#### This notebook demonstrates the use of InFoRM algorithms to mitigate bias for spectral clustering
InFoRM includes 3 algorithms, namely debiasing the input graph, debiasing the mining model and debiasing the mining result. We will show how to run all 3 algorithms for spectral clustering in this notebook.

### Get vanilla clustering membership matrix first

In [1]:
# load necessary packages
import pickle
import load_graph
import utils

import networkx as nx

from scipy.sparse.csgraph import laplacian
from scipy.sparse.linalg import eigsh

In [2]:
def vanilla(name, v0):
    try:
        with open('result/sc/vanilla.pickle', 'rb') as f:
            udict = pickle.load(f)
    except:
        udict = dict()

    if name == 'ppi':
        data = load_graph.read_mat(name)
        graph = data['graph']
    else:
        graph = load_graph.read_graph(name)
    lcc = max(nx.connected_components(graph), key=len)  # take largest connected components
    adj = nx.to_scipy_sparse_matrix(graph, nodelist=lcc, dtype='float', format='csc')
    lap = laplacian(adj)
    lap *= -1
    _, u = eigsh(lap, which='LM', k=10, sigma=1.0, v0=v0[name])
    udict[name] = dict()
    udict[name]['eigenvectors'] = u

    with open('result/sc/vanilla.pickle', 'wb') as f:
        pickle.dump(udict, f, protocol=pickle.HIGHEST_PROTOCOL)

In [3]:
# load starting vector for decomposition
v0 = pickle.load(open('data/v0.pickle', 'rb'))

In [4]:
# get vanilla clustering membership
vanilla(name='ppi', v0=v0)

### Let's debias the input graph

In [5]:
# load debias model
from method.debias_graph import DebiasGraph

In [6]:
def debias_input_graph(name, v0, alpha=0.0, lr=0.0, metric=None):
    # load graph
    if name == 'ppi':
        data = load_graph.read_mat(name)
        graph = data['graph']
    else:
        graph = load_graph.read_graph(name)
    lcc = max(nx.connected_components(graph), key=len)  # take largest connected components
    init_adj = nx.to_scipy_sparse_matrix(graph, nodelist=lcc, dtype='float', format='csc')
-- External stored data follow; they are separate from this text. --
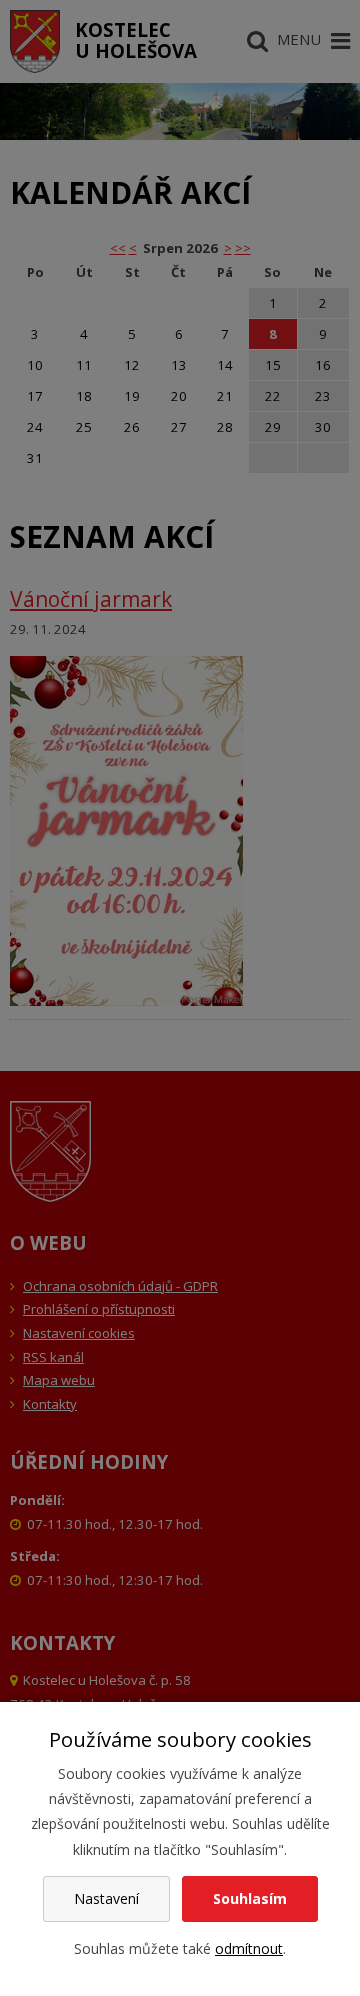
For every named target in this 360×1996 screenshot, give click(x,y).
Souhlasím (250, 1898)
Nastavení (106, 1898)
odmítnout (249, 1948)
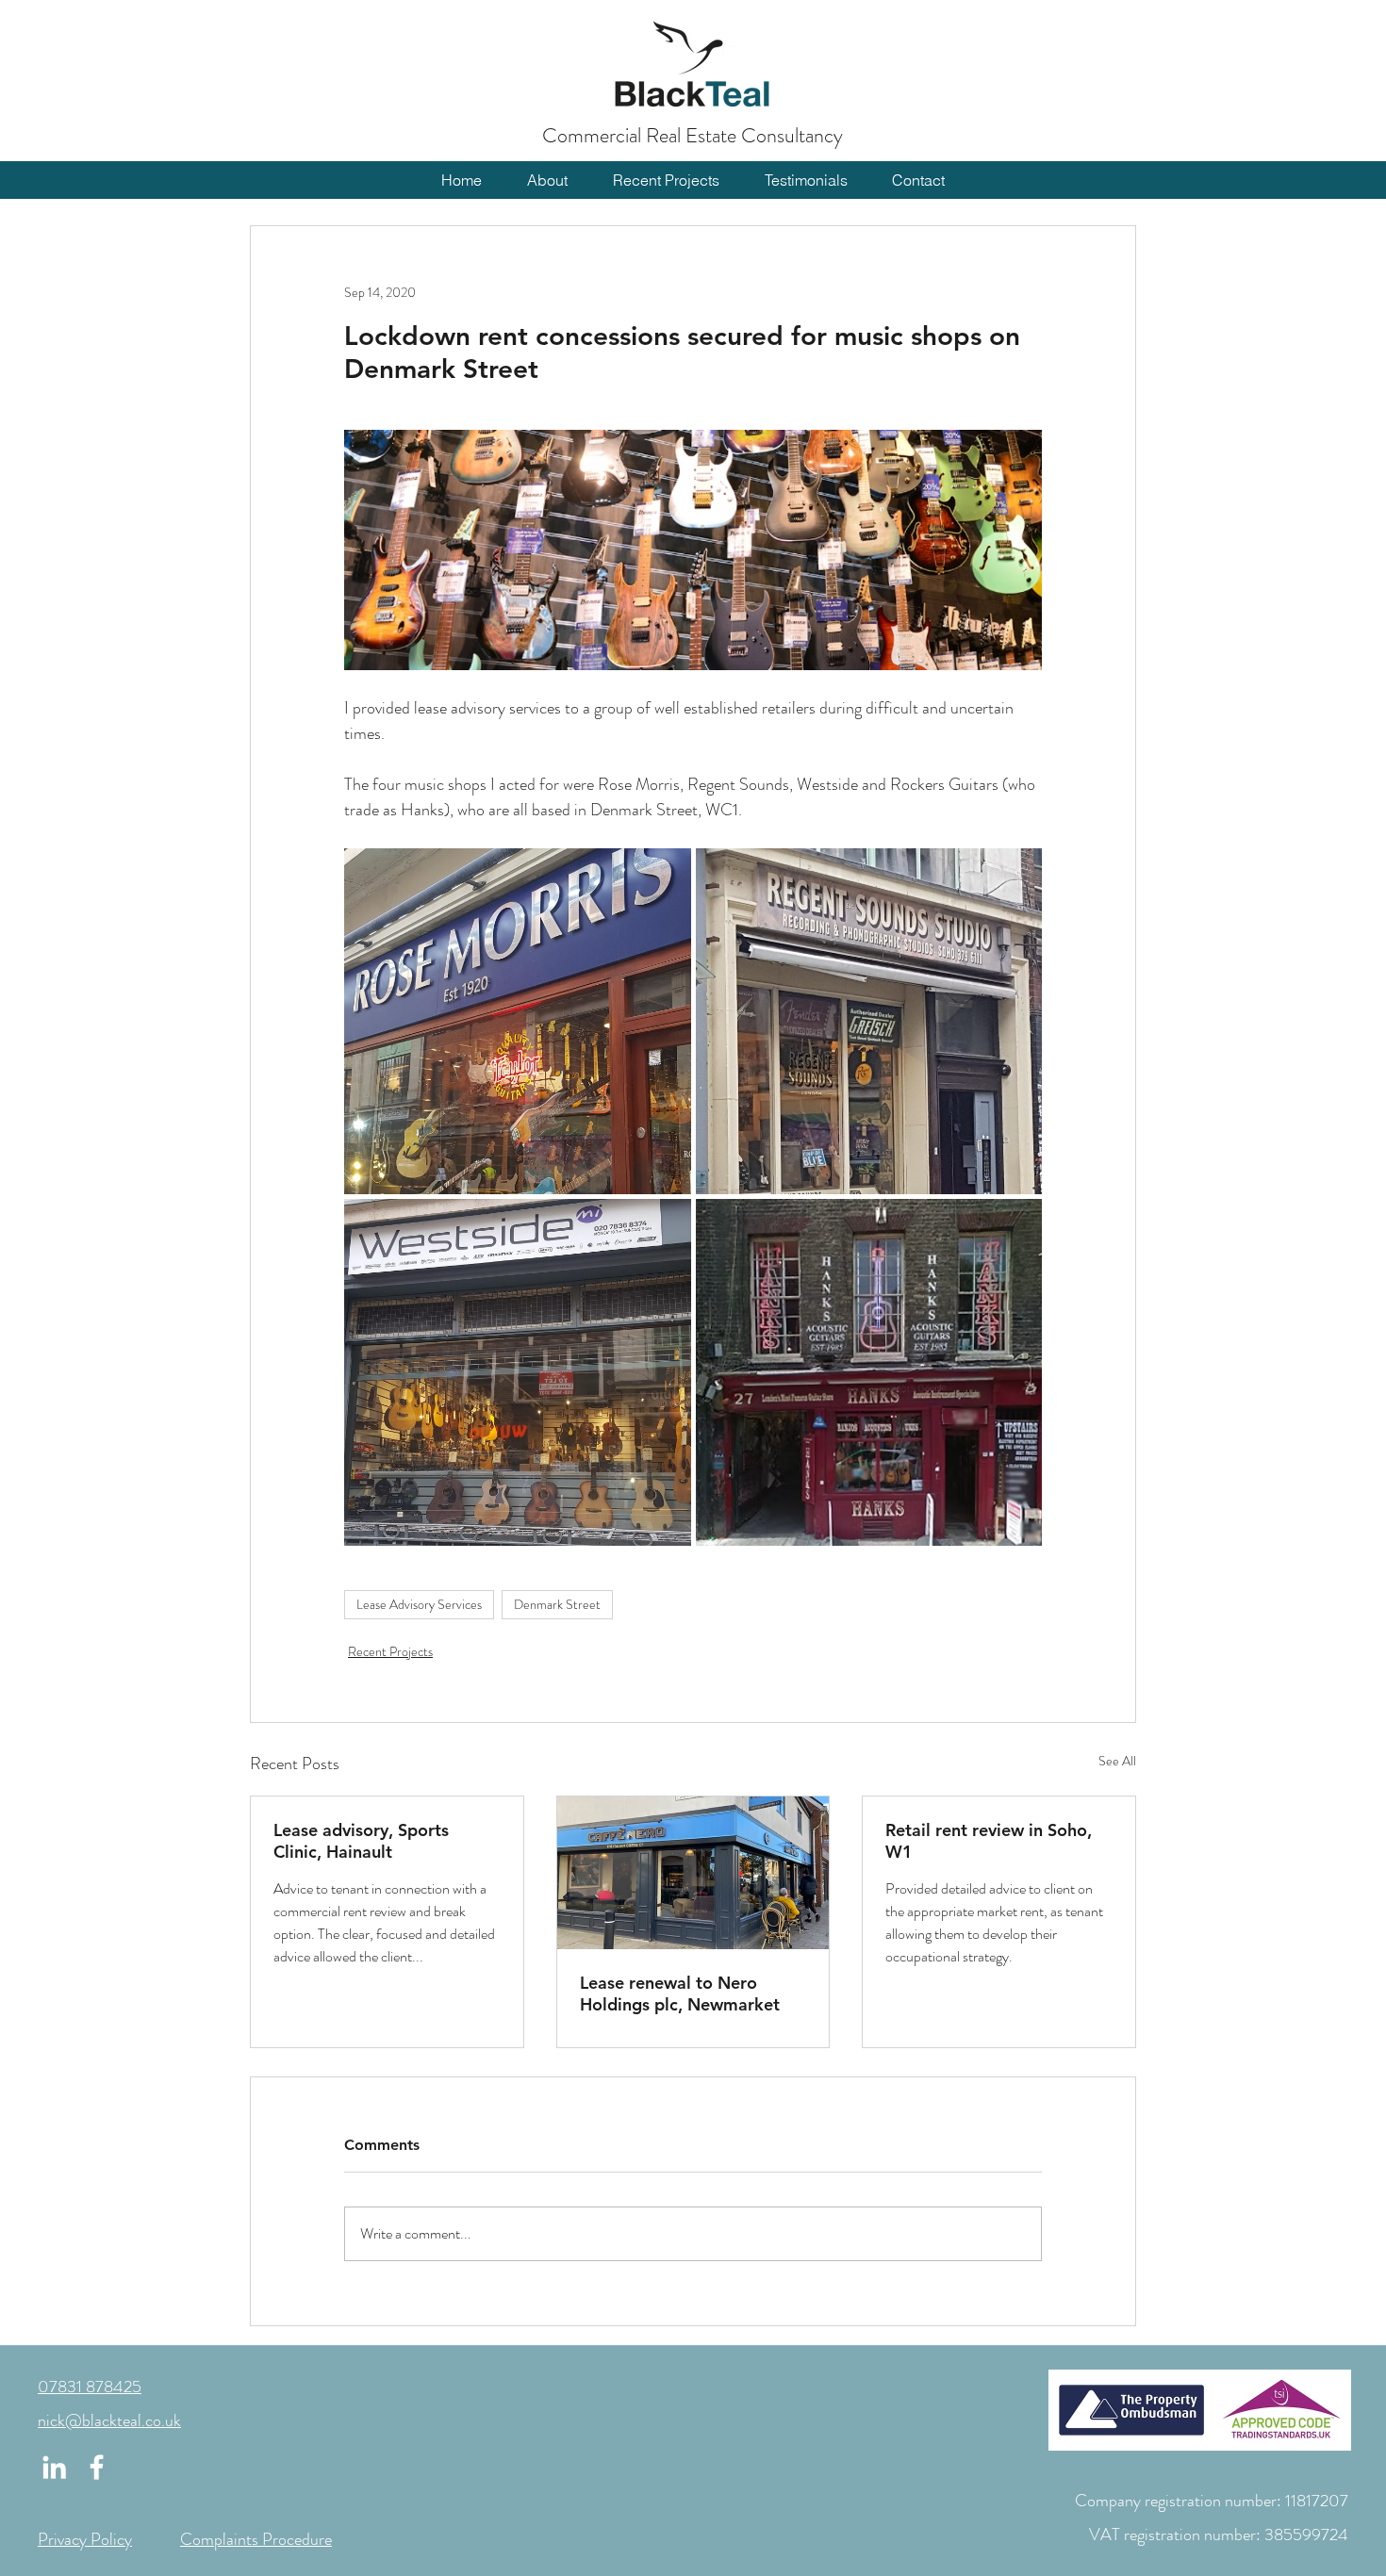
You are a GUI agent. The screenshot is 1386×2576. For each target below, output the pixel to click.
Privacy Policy (85, 2539)
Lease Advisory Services (419, 1604)
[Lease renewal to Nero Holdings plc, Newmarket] (693, 1873)
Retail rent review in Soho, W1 (988, 1840)
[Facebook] (96, 2467)
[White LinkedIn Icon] (54, 2467)
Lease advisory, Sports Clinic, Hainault (361, 1840)
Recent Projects (390, 1651)
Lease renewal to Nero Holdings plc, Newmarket (680, 1993)
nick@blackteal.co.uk (109, 2420)
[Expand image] (517, 1021)
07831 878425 (89, 2386)
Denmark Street (557, 1604)
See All (1117, 1760)
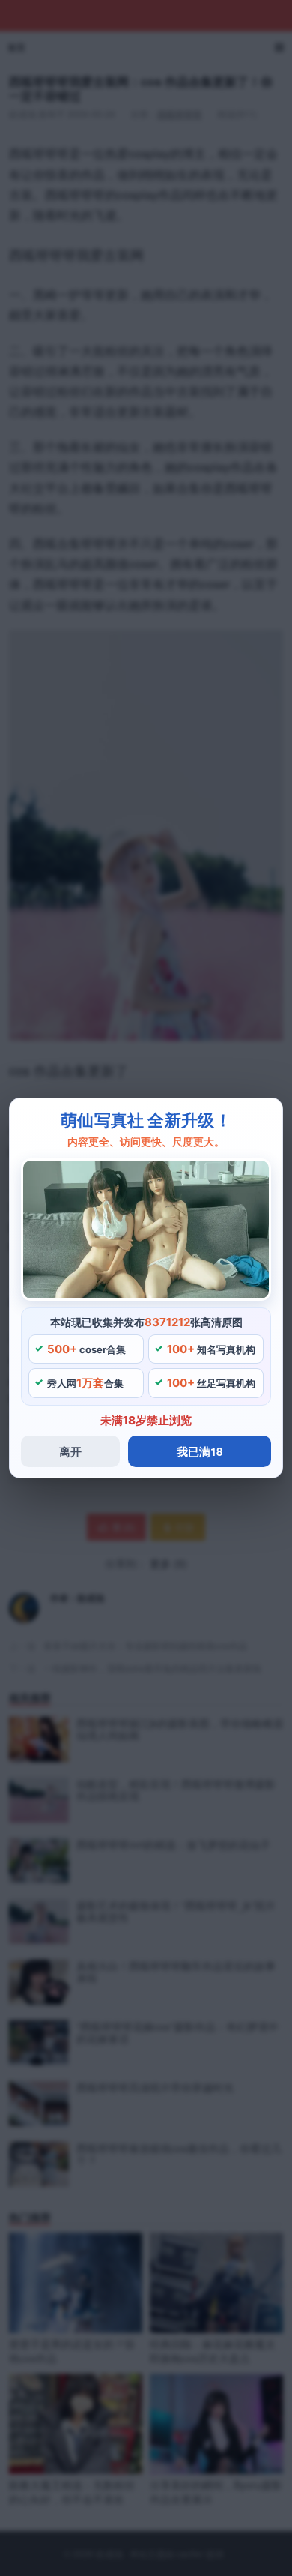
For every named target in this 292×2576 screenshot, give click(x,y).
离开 (70, 1451)
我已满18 (199, 1451)
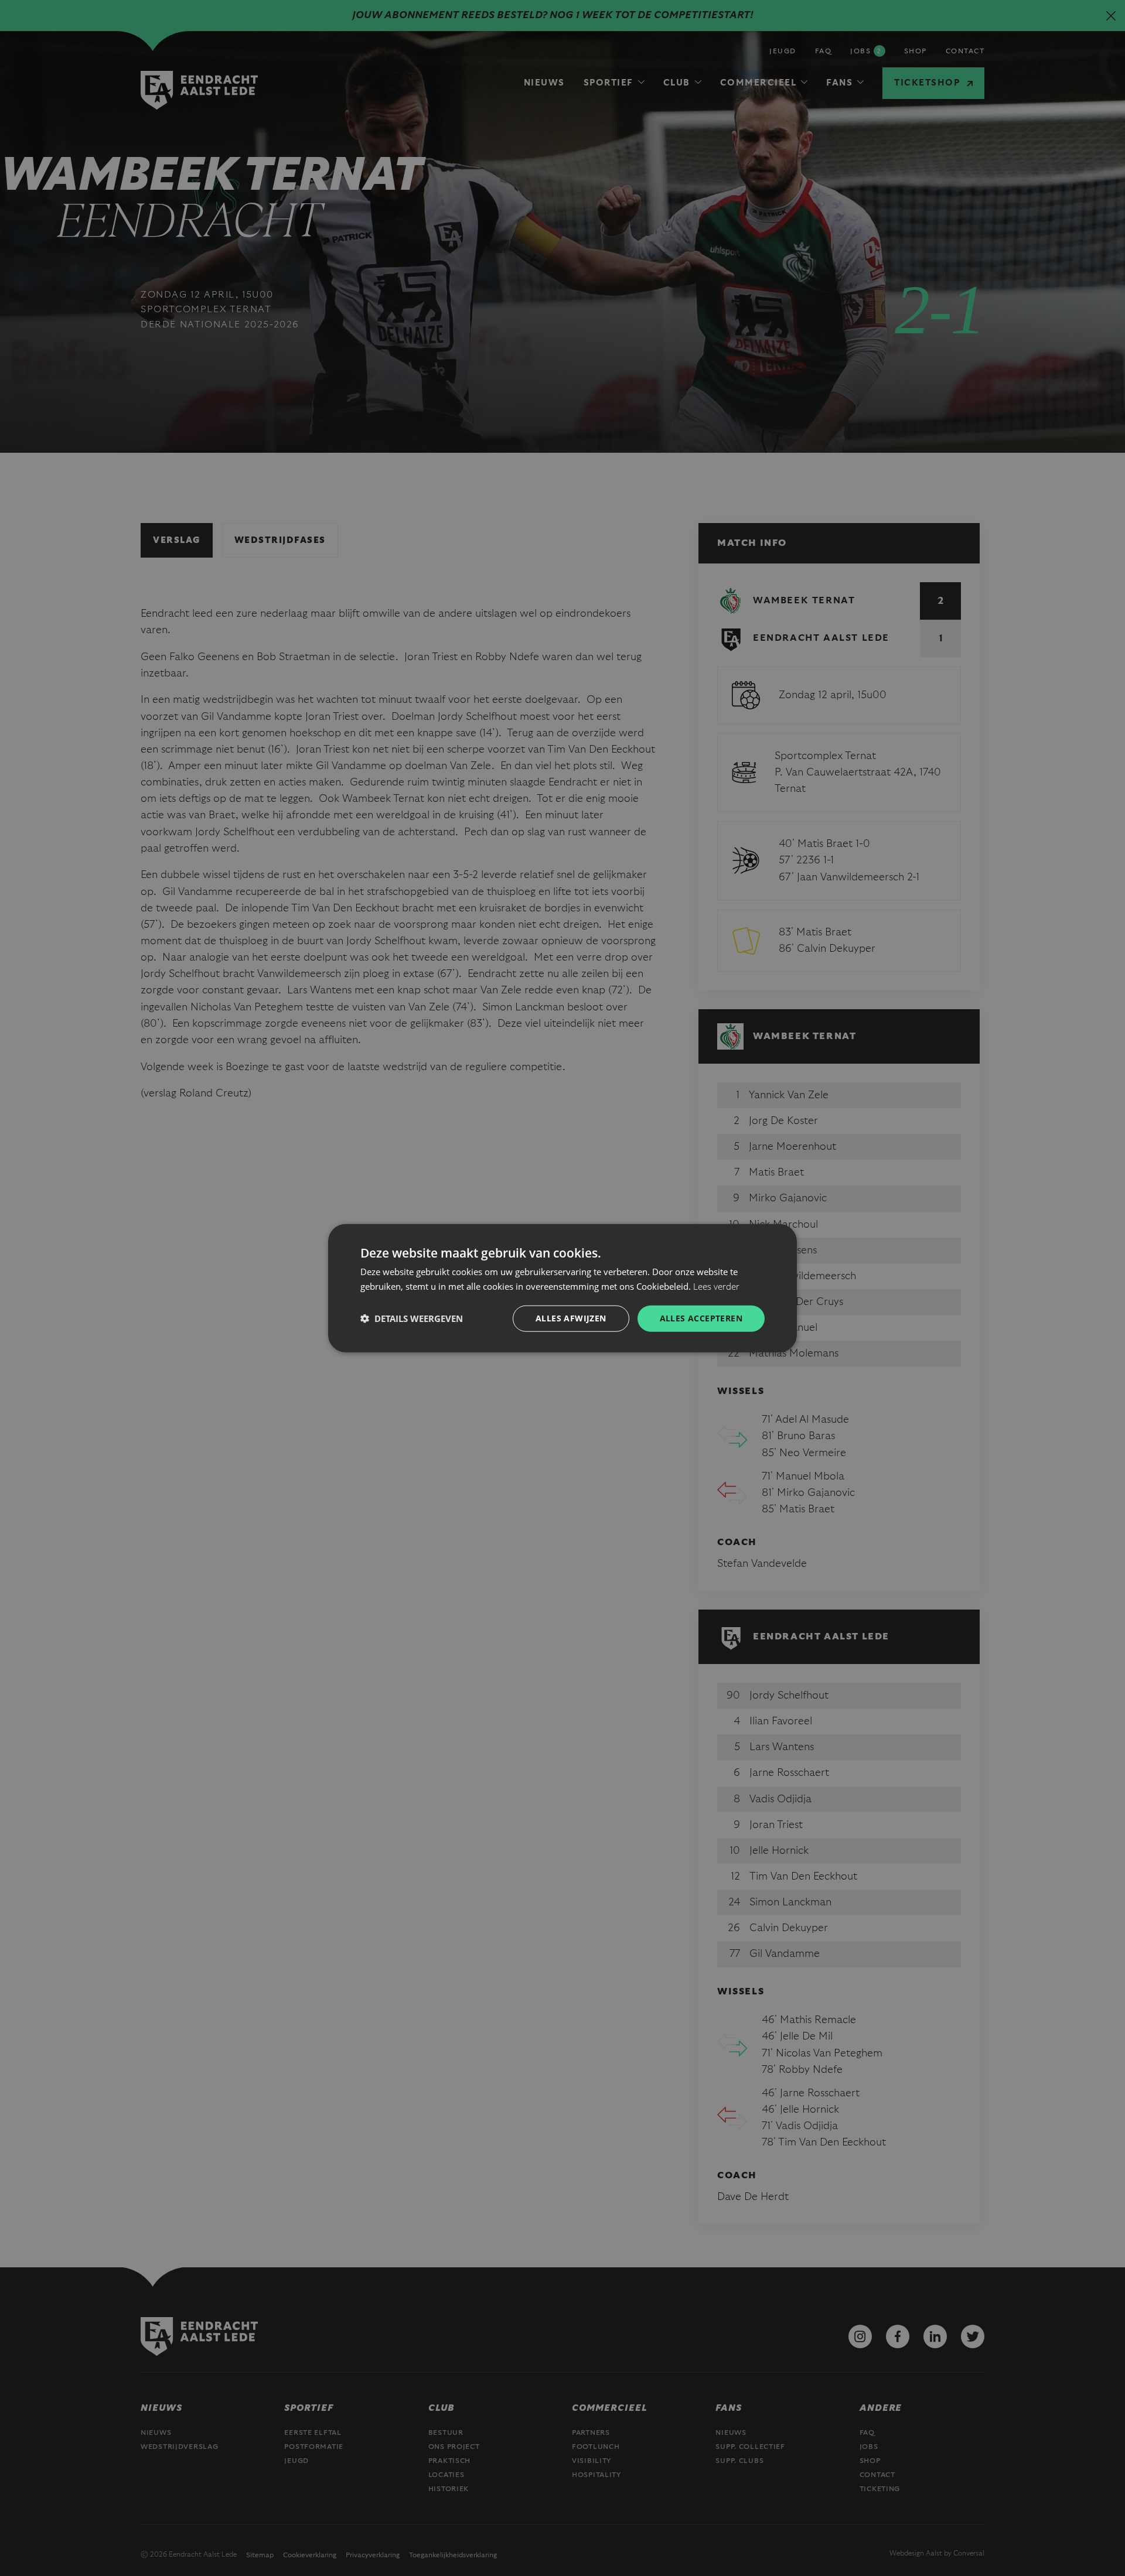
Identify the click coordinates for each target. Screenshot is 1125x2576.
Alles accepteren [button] (701, 1318)
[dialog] (562, 1288)
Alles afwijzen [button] (571, 1318)
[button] (411, 1318)
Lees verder (716, 1286)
    # build similarity matrix
    sim = utils.get_similarity_matrix(init_adj, metric=metric)

    # debias spectral clustering
    FairGraph = DebiasGraph()
    adj = FairGraph.spectral_clustering(init_adj, sim, alpha, ncluster=10, v0=v0[name], maxiter=100, lr=lr, tol=1e-6)
    lap = laplacian(adj)
    lap *= -1
    _, u = eigsh(lap, which='LM', k=10, sigma=1.0, v0=v0[name])

    print('dataset: {}\tmetric: {} similarity'.format(name, metric))
    print('Finished!')

    return u

In [7]:
v0 = pickle.load(open('data/v0.pickle', 'rb'))

# jaccard index
result = dict()
result['ppi'] = debias_input_graph(name='ppi', v0=v0, alpha=1e7, lr=0.05, metric='jaccard')
with open('result/sc/graph/jaccard.pickle', 'wb') as f:
    pickle.dump(result, f, protocol=pickle.HIGHEST_PROTOCOL)

# cosine similarity
result = dict()
result['ppi'] = debias_input_graph(name='ppi', v0=v0, alpha=1e7, lr=0.05, metric='cosine')
with open('result/sc/graph/cosine.pickle', 'wb') as f:
    pickle.dump(result, f, protocol=pickle.HIGHEST_PROTOCOL)

dataset: ppi	metric: jaccard similarity
Finished!
dataset: ppi	metric: cosine similarity
Finished!


### Let's debias the mining model

In [8]:
# load debias model
from method.debias_model import DebiasModel

In [9]:
def debias_mining_model(name, v0, alpha=0.0, metric=None):
    # load dataset
    if name == 'ppi':
        data = load_graph.read_mat(name)
        graph = data['graph']
    else:
        graph = load_graph.read_graph(name)
    lcc = max(nx.connected_components(graph), key=len)  # take largest connected components
    adj = nx.to_scipy_sparse_matrix(graph, nodelist=lcc, dtype='float', format='csc')

    # build similarity matrix
    sim = utils.get_similarity_matrix(adj, metric=metric)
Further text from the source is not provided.